The test fluids administered included OxyVita Hb in a pressure-titrated infusion, Hextend titration, OxyVita Hb infused in a bolus method, and a Hextend bolus infusion. During the course of these experiments, an array of cardiovascular data, arterial gases, acid–base data, metabolites, electrolytes, Hb levels, and oxygen saturation were determined at baseline, at each 20% hemorrhage increment, and over 1–3 h after the initial hemorrhage. The most pronounced finding from these studies was that small-volume resuscitation with OxyVita Hb significantly improved survival to 3 h and enhanced adequate MAP support for the duration, irrespective of the method of administration. These results clearly indicate that an OxyVita Hb-augmented hypertonic “cocktail” is an encouraging alternative to the standard method for improving survival and MAP support using a small-volume resuscitation approach.

Coagulation behavior

The use of HBOCs as a transfusion medium whether in the context of an exchange fluid or a replacement fluid must not interfere with the coagulation processes normally found in whole blood. Earlier studies reported that hetastarch solutions resulted in elevated coagulopathy, increasing with molecular weight via several different mechanisms [24, 25]. Given these findings, the risk of coagulopathy in the application and use of high-molecular-weight HBOCs has been investigated [17]. Using hemodilution during clinical resuscitation after hemorrhagic shock with different amounts of OxyVita Hb, 6% hetastarch, oxyglobin (HBOC-200) coagulopathy behavior in 1:11 to 1:1 dilutions in whole blood was evaluated by a thromboelastographic (TEG) technique in real time. This method enables direct analysis of clot strength and formation kinetics, and indirect determination of platelet and coagulation factor functionality and availability [26]. These ex-vivo TEG measurements used blood from healthy donors, which eliminated interfering factors such as anticoagulants and other intravenous fluids, enabling evaluation of the direct effect of the HBOC on the TEG determinations.
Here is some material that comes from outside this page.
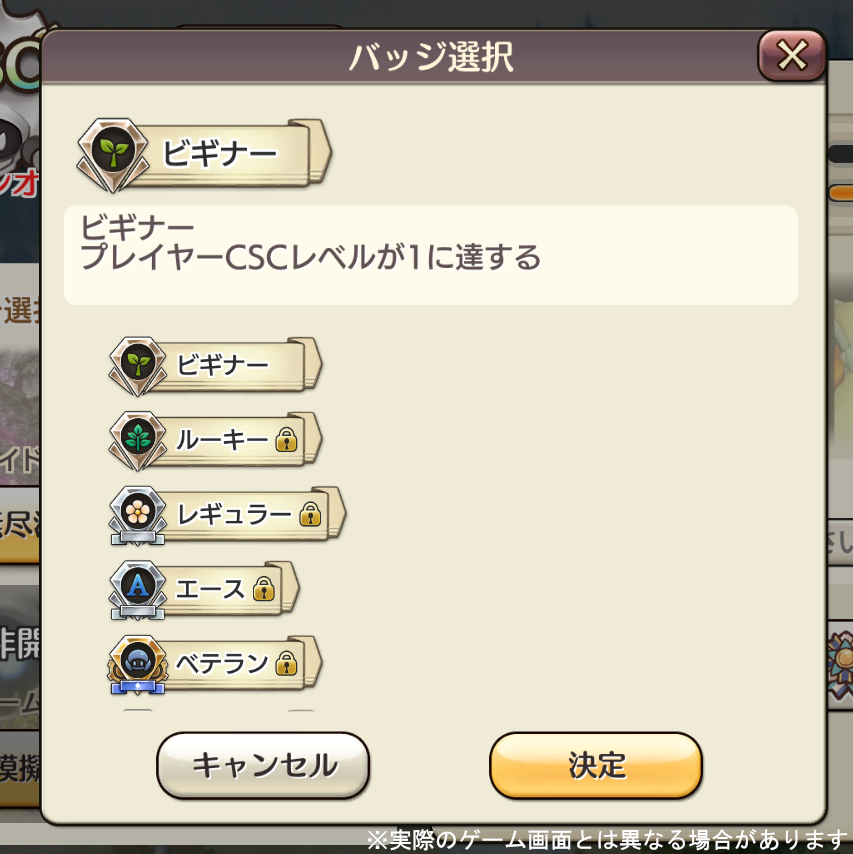
Task: Click the blue A icon on エース badge
Action: click(x=138, y=586)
Findings from this study [17] indicated that both HBOCs had a similar effect on coagulation, and that this was more pronounced than that of 6% hetastarch at the highest levels of hemodilution. However, minimal coagulopathic effects are expected with the use of OxyVita Hb at the manufacturer’s expected maximum dose of 10 g or 2–3 ml/kg. Hence some caution should be used when attempting to use OxyVita Hb as a large-volume oxygen plasma expander. Its application is not expected to lead to an increased risk of clinical bleeding when used in relatively small volumes (2–3 ml/kg).

An important related finding regarding the effect of an HBOC on coagulation is the presence of methemoglobin [18]. A dose–response study with HBOC-200 (oxyglobin) was carried out using the thromboelastogram technique. The results from this investigation revealed that high concentrations of methemoglobin in HBOC-200 led to increased coagulation impairment. This negative effect may be because of the effects on platelet function and on other coagulatory proteins of concomitant oxidative species associated with increased methemoglobin levels. Platelets contain functionally important glycoprotein receptors containing thiol groups providing increased sites of interaction for these redox-sensitive structures [27]. A significant characteristic of OxyVita Hb is the low methemoglobin levels associated with its preparation and its extraordinary resistance to molecular unfolding, which significantly reduces its conversion to methemoglobin in vitro and in vivo [28].

Hopefully this modest review of several investigations of pre-clinical studies using early ZLHb-Bv and later OxyVita Hb has provided some insight into the rationale for this unique molecular design approach and the resulting physicochemical and functional properties necessary for safe and effective HBOC that will become available for clinical applications in the near future.